> SUPPLIED TEXT:
[start]
Skip to main content

StringInterner

Struct StringInterner 

Source
pub struct StringInterner { /* private fields */ }
Expand description

String interner for symbol name deduplication.

StringInterner stores strings efficiently by maintaining a single copy of each unique string. When the same string is interned multiple times, the same StringId is returned.

§Reference Counting

Each interned string has an associated reference count. This enables garbage collection of unused strings during compaction phases.

§Thread Safety

The interner uses Arc<str> for string storage, making it safe to share resolved strings across threads. However, the interner itself requires external synchronization (e.g., RwLock) for concurrent access.

§Example

let mut interner = StringInterner::new();

let id1 = interner.intern("foo");
let id2 = interner.intern("foo");
assert_eq!(id1, id2); // Same string → same ID

let resolved = interner.resolve(id1).unwrap();
assert_eq!(&*resolved, "foo");

Implementations§

Source§

impl StringInterner

Source

pub fn new() -> Self

Creates a new empty string interner.

Source

pub fn with_capacity(capacity: usize) -> Self

Creates a new interner with the specified capacity.

Source

pub fn with_max_ids(max_ids: u32) -> Self

Creates a new interner with a hard limit on the number of IDs.

This constructor is designed for testing error paths. It allows deterministic testing of InternError::CapacityExhausted handling without requiring billions of strings.

§Arguments
  • max_ids - Maximum number of unique strings that can be interned. Once this limit is reached, intern() will return InternError::CapacityExhausted.
§Example
// Create an interner that can only hold 3 strings
let mut interner = StringInterner::with_max_ids(3);

interner.intern("a").unwrap(); // OK
interner.intern("b").unwrap(); // OK
interner.intern("c").unwrap(); // OK
assert!(interner.intern("d").is_err()); // CapacityExhausted
Source

pub fn len(&self) -> usize

Returns the number of interned strings (excluding INVALID slot).

§Panics

Panics if the lookup is stale (bulk slots written without rebuild).

Source

pub fn is_empty(&self) -> bool

Returns true if no strings are interned.

§Panics

Panics if the lookup is stale (bulk slots written without rebuild).

Source

pub fn intern(&mut self, s: &str) -> Result<StringId, InternError>

Interns a string and returns its StringId.

If the string was already interned, returns the existing ID and increments its reference count. Otherwise, allocates a new ID.

§Errors

Returns InternError::CapacityExhausted if the interner has exhausted all available IDs (> 2^32 - 2 strings), or if max_ids is set and the limit has been reached.

§Panics

Panics if the lookup is stale and has not been rebuilt with build_dedup_table().

Source

pub fn intern_without_ref(&mut self, s: &str) -> Result<StringId, InternError>

Interns a string and returns its StringId without incrementing ref count.
[end]
> SUPPLIED INFORMATION:
[start]
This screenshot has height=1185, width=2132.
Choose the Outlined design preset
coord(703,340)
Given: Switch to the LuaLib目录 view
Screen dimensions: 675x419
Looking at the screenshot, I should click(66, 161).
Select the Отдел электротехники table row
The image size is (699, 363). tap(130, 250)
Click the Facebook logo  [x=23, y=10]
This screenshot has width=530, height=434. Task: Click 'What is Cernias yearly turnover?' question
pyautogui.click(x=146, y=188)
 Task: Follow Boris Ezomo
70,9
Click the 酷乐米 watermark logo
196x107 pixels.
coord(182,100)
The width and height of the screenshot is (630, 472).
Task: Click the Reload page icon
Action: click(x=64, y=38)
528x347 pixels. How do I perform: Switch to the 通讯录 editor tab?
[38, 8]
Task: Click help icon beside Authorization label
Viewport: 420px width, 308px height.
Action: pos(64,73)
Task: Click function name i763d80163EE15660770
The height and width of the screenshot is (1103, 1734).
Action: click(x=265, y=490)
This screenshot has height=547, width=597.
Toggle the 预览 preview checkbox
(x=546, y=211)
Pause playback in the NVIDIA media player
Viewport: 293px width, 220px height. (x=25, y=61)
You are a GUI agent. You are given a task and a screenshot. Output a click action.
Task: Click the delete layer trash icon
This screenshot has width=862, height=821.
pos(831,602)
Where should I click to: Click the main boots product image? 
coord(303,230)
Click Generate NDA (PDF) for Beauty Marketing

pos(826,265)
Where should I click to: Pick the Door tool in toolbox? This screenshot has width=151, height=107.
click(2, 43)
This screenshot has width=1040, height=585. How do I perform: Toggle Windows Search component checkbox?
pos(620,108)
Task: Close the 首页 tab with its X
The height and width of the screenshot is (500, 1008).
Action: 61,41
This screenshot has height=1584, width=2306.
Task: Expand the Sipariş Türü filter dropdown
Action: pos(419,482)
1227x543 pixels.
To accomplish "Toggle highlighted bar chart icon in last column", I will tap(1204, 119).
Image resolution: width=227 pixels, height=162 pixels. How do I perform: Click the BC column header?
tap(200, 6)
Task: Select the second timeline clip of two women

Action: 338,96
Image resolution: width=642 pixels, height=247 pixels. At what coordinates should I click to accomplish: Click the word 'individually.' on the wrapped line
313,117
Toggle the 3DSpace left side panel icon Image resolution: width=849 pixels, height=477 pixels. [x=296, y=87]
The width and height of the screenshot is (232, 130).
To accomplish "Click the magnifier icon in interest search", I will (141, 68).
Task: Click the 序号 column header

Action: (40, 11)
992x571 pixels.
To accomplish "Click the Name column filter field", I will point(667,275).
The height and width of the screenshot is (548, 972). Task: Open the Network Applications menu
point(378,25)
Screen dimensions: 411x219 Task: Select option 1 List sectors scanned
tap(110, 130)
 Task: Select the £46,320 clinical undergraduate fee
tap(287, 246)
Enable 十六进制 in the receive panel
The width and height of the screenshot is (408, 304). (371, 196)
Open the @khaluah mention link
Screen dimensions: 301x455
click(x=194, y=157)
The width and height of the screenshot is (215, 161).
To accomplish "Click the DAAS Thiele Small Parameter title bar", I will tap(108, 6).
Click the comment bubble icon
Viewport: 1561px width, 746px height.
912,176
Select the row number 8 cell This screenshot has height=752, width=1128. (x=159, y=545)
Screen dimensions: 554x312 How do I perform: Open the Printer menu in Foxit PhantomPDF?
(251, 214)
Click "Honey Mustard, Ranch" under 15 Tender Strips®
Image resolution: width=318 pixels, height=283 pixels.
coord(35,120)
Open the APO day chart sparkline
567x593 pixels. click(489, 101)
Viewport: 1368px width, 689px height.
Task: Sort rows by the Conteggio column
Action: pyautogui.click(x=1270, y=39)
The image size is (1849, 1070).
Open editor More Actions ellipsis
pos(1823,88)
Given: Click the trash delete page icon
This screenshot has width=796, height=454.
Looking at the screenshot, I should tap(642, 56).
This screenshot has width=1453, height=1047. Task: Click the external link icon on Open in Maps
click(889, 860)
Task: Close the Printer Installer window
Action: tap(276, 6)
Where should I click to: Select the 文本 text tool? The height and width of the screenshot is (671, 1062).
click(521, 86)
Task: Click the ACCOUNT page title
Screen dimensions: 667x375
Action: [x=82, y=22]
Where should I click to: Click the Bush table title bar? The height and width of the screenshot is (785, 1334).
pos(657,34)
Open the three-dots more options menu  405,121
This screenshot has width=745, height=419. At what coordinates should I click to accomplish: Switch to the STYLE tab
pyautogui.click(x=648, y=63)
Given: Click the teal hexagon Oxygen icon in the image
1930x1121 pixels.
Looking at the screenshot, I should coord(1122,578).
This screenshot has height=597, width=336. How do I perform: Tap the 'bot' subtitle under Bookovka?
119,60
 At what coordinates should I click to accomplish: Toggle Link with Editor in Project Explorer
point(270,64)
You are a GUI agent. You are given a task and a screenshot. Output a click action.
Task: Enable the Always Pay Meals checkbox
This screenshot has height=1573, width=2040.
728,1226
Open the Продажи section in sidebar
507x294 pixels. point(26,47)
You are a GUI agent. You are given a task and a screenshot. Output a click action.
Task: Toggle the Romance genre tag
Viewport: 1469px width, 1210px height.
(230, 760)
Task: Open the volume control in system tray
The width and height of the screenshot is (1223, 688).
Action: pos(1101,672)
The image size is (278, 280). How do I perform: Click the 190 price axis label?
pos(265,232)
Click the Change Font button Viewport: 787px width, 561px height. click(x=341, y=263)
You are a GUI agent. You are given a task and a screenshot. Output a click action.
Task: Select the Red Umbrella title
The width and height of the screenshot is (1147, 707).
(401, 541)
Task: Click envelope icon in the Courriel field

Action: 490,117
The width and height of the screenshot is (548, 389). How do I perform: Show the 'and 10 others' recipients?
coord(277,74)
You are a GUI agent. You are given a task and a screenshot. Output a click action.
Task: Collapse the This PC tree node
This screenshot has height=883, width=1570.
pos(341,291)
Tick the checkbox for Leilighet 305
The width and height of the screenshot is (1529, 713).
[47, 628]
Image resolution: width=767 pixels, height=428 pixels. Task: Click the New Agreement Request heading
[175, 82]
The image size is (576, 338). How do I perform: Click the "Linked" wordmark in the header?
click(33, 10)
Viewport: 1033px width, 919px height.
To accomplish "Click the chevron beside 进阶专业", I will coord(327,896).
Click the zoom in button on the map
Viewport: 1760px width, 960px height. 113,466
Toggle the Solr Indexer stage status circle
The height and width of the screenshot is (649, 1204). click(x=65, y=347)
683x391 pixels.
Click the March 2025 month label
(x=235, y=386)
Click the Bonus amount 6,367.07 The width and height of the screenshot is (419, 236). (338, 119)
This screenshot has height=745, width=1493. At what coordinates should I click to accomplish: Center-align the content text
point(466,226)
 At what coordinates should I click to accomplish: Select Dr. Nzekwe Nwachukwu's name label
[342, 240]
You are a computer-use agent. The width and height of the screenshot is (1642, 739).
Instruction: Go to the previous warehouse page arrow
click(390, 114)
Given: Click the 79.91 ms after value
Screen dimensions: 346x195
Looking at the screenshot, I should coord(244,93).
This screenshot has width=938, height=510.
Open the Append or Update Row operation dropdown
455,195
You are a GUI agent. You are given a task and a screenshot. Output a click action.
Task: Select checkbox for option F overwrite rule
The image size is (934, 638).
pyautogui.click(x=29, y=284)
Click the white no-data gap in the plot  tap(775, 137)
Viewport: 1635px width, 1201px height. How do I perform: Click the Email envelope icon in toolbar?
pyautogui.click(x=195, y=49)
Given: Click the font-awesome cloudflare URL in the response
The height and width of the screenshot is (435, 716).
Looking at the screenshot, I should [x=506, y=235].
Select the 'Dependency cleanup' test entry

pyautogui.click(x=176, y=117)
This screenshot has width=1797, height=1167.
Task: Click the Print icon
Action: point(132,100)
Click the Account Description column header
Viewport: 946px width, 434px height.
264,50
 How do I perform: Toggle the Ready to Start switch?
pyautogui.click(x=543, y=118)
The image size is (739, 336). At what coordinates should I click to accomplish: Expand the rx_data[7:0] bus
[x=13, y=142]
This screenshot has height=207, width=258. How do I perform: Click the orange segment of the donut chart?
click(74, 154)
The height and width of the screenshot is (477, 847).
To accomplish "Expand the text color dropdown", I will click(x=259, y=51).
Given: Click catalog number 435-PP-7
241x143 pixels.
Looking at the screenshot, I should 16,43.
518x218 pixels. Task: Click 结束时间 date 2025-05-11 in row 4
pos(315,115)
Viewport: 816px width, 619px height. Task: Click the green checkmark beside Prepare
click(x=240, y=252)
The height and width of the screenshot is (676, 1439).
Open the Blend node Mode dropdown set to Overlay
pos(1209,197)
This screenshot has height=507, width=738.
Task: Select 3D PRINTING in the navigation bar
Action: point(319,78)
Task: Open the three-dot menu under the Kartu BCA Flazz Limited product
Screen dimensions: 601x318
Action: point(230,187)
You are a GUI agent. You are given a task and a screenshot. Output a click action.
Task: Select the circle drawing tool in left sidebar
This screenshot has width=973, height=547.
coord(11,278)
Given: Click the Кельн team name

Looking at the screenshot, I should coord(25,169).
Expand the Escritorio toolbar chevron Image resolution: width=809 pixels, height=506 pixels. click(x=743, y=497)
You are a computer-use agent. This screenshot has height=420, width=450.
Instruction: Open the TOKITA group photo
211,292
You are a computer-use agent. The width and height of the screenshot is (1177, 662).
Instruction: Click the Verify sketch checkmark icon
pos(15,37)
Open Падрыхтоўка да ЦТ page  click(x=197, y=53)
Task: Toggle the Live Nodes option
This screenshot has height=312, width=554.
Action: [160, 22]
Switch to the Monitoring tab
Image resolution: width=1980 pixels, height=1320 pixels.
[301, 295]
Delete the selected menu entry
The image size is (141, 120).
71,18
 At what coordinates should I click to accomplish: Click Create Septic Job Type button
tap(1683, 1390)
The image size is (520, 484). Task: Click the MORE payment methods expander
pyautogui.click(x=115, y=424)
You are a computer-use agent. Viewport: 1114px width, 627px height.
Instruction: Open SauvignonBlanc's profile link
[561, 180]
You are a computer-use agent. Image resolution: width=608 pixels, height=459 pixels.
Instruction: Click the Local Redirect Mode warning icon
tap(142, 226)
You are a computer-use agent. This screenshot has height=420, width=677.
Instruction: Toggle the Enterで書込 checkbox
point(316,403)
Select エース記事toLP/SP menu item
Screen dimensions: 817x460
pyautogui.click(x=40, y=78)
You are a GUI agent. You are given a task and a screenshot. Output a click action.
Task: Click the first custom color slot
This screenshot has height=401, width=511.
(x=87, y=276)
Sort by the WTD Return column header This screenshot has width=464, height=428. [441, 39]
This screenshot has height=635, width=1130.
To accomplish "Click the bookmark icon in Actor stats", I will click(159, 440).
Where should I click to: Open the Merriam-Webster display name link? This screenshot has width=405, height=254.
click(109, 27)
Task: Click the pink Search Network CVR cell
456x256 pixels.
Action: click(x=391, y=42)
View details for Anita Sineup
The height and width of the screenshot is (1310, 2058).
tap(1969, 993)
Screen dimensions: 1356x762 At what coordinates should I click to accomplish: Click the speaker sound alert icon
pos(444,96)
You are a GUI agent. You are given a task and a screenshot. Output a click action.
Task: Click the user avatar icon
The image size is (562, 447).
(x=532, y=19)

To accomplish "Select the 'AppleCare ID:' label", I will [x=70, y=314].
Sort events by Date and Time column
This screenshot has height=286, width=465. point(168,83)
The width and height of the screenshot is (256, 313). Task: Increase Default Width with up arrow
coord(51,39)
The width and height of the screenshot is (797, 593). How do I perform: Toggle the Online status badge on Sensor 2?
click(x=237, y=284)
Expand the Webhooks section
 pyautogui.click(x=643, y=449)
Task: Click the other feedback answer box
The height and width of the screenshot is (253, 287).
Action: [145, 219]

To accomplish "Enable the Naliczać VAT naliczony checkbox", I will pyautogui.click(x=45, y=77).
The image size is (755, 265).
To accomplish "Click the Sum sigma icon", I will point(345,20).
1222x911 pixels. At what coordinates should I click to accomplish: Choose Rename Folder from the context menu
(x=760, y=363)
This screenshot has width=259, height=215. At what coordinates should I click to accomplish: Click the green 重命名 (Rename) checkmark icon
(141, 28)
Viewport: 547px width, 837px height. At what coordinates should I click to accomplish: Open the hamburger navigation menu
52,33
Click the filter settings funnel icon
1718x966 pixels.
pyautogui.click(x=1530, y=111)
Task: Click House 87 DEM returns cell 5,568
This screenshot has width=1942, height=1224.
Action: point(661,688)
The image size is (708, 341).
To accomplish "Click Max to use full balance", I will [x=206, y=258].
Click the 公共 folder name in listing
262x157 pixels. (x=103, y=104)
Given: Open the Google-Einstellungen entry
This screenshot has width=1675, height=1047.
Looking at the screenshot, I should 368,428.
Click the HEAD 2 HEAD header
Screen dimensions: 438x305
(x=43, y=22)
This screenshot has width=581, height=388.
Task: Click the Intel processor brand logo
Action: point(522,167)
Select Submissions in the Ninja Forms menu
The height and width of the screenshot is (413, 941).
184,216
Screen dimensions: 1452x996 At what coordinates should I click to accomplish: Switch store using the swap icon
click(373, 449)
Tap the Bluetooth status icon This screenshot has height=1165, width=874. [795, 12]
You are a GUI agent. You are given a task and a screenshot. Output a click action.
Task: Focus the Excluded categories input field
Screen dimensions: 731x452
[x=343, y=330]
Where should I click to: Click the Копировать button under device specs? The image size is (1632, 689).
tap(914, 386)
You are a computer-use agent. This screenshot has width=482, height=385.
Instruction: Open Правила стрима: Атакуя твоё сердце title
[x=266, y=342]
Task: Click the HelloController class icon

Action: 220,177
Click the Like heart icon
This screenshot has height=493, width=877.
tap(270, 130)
[end]
> SET TASK 1: According to the StringInterner documentation, what does the interner itself need for concurrent access?
> SET TASK 2: Write the next part of the StringInterner documentation, picking up right after its final sentence.

> EXPECTED ANSWER 1: External synchronization, such as an RwLock.

> EXPECTED ANSWER 2:
This is useful when the string is being stored in a structure that will manage its own lifetime (e.g., node entry).

§Errors

Returns InternError::CapacityExhausted if the interner has exhausted all available IDs (> 2^32 - 2 strings), or if max_ids is set and the limit has been reached.

§Panics

Panics if the lookup is stale and has not been rebuilt with build_dedup_table().

Source

pub fn resolve(&self, id: StringId) -> Option<Arc<str>>

Resolves a StringId to its string value.

Returns None if the ID is invalid or has been recycled.

Source

pub fn ref_count(&self, id: StringId) -> u32

Returns the reference count for a string.

Returns 0 if the ID is invalid or has been recycled.

Source

pub fn inc_ref(&mut self, id: StringId) -> Option<u32>

Increments the reference count for a string.

Returns the new count, or None if the ID is invalid.

Source

pub fn dec_ref(&mut self, id: StringId) -> Option<u32>

Decrements the reference count for a string.

Returns the new count, or None if the ID is invalid. Note: This does NOT automatically recycle the string when count reaches 0. Use recycle_unreferenced() during compaction for that.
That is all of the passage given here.